By Wayne Koberstein, executive editor
Not to build a platform, but to create new, FDA -approved therapeutics for unserved indications in the ear, this developer focuses on novel delivery.
Otonomy is a private company developing a line of new therapeutics for the ear using its own proprietary formulation of existing antibiotics and steroids. Its OTO-201 (reformulated ciprofloxacin) is now in Phase 3 trials for use during ear-tube placement surgery, and OTO-104 is currently being evaluated in the first of two pivotal studies for the treatment of Meniere’s disease. The company also has initiated a third development program, OTO-311, that utilizes a new molecule, the N-Methyl-D-Aspartate (NMDA) antagonist gacyclidine, for the treatment of tinnitus.
WHAT’S AT STAKE
Whatever flows in can also flow out. At least, the simple rule applies to the ear, as anyone who has ever used ear drops knows well. Otonomy chose its modus operandi for that reason. Clinical research already had shown the usefulness of “intratympanic (IT) drug treatment,” as in ear-drop delivered antibiotics in the treatment of otitis media and steroid solutions to treat patients with Ménière’s disease or acute onset hearing loss. But the swift elimination of the drops from the ear limited treatment efficacy, and no one had addressed the problem. Thus Otonomy began with the aim of developing special formulations of existing drugs rather than original molecules for the ear conditions.
The company developed its proprietary “sustained- exposure” formulation not to get into the platform business, but to overcome the ear-drug delivery problem for the large patient groups suffering from the curse of dizziness, hearing loss, and other discomforts of ear disease. Backed, it says, by a strong vault of patent protection, it is going after indications where the FDA has never specifically approved a drug. For those reasons, says President and CEO David Weber, “Otonomy is able to maximize its market opportunity and support a premium-pricing position.” Weber says the same strategy also limits risk.
Heretofore, doctors have improvised dosing to the inner ear. “Physicians use oral and local injections (called intratympanic injections) of steroid solution off-label to treat these conditions,” Weber says. “However, dosing to the inner ear is limited and variable, which necessitates repeat administration and likely compromises efficacy.” Otonomy’s formulation uses an injectable thermosensitive gel to slow elimination of the drug from the inner ear, thus boosting effectiveness and eliminating the need for more frequent injections. Short-acting ear drops are approved only for outer ear and recurring middle- ear infections following ear-tube placement, but not for OTO-201’s lead indication: intraoperative use during ear-tube placement surgery. According to Weber, ear specialists have identified many additional indications for OTO-201 — infections throughout the ear left unaddressed by short-acting ear drops or any other treatment.

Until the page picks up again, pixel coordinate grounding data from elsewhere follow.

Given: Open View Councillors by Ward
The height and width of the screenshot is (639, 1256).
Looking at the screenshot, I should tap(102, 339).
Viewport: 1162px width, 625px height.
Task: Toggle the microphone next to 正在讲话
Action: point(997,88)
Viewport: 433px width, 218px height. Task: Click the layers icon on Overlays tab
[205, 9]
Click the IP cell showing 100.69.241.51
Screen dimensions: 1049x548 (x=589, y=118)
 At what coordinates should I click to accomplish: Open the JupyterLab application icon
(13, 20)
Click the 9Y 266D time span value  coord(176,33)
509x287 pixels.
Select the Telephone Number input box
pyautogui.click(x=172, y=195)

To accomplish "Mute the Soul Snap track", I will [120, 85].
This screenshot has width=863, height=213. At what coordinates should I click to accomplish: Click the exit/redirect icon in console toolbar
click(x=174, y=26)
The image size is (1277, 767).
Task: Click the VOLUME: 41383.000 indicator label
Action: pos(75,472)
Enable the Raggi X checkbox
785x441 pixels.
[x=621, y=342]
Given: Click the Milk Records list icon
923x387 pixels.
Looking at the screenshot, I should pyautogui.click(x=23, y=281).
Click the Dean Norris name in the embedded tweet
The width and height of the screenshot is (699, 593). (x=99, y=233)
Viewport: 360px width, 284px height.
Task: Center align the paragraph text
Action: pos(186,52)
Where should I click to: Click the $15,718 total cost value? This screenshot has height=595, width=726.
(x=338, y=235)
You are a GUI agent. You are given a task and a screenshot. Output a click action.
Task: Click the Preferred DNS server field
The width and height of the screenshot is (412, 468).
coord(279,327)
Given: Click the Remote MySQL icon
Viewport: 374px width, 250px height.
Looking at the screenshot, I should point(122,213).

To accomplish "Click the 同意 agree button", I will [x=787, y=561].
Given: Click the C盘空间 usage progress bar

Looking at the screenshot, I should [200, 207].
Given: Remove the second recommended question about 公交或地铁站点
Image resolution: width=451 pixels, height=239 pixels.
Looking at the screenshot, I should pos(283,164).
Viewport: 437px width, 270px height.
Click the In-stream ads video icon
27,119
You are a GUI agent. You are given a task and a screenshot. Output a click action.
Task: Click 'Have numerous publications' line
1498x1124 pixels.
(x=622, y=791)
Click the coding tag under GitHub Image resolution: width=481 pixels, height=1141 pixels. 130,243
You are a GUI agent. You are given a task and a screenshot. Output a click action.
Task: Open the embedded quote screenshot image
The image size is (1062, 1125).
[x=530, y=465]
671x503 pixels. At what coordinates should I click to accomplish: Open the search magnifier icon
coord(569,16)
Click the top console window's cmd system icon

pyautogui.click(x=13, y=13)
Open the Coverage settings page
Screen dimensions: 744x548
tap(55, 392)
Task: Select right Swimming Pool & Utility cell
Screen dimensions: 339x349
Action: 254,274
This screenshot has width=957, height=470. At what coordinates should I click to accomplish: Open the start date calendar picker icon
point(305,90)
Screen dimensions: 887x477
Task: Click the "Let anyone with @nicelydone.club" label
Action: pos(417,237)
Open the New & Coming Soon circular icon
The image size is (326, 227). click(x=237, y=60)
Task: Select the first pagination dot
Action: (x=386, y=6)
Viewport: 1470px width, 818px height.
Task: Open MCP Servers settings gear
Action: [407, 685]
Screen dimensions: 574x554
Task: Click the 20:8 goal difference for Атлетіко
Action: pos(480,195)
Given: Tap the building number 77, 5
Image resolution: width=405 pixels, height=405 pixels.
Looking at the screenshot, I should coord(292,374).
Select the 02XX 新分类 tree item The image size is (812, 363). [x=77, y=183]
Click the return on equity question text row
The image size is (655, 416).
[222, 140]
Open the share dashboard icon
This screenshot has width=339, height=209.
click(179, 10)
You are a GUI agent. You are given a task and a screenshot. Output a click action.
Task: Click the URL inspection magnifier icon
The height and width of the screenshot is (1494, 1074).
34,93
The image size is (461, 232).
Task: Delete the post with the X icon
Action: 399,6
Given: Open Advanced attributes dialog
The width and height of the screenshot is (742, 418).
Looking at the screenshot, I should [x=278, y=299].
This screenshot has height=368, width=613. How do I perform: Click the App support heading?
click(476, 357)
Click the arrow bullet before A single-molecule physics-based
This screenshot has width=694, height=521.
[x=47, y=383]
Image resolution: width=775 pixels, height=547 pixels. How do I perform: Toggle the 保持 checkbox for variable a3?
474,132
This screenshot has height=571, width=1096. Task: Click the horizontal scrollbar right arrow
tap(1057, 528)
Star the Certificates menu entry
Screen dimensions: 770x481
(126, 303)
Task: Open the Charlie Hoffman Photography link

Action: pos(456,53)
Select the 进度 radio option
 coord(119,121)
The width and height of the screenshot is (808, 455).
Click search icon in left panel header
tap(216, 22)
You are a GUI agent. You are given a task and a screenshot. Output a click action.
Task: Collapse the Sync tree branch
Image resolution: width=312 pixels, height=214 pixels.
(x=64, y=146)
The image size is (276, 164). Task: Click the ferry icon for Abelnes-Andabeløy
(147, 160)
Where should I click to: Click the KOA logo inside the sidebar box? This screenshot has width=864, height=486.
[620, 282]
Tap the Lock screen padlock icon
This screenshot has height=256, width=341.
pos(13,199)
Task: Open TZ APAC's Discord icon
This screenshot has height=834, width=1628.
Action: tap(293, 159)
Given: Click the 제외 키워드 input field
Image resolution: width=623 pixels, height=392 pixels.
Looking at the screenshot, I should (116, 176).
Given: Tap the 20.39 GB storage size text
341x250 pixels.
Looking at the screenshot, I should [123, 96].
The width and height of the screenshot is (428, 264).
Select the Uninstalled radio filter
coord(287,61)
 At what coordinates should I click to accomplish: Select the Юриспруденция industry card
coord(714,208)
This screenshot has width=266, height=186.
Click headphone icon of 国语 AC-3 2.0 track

Although combination of components in the sustained-exposure formulation is novel, the parts themselves — the gel, APIs, and injector — are all off the shelf. Thus, says Weber, there are no pricing, licensing, or availability issues for these materials. “We manufactured clinical trial material for our OTO-201 Phase 3 studies at commercial scale, and are doing the same to support the OTO-104 late-stage program.”
Otonomy’s recent C round will fund the Phase 3 trials it now has underway. The company must continue to explore other alternatives such as global partnerships for further clinical development. But, because the physician audience is relatively small and would require only about 100 reps in the U.S. market, the commercial partnering strategy has more nuance: “Our current business plan is to self-commercialize our products in the United States and work with partners for all other markets.” For a company with broad worldwide patents and original products for unserved indications, the strategy seems logical and appropriate. It is also a good example of how a novel platform, even a new creative assembly of existing pieces, can be put to an immediate, targeted therapeutic use.
Headquarters: San Diego, CA
Raised To Date: $94M
OrbiMed, Aperture, Domain, Novo, RiverVest, TPG Biotech, Osage University Partners
Series A: June 2010
Series B: Aug. 2010
Series C: Sept. 2013
Enrolled first patients in pivotal Phase 2b clinical trial of OTO -104 in Ménière’s disease and two Phase 3 trials of OTO - 201 in pediatric patients undergoing ear-tube placement surgery.
Completed $45.9 million Series C financing.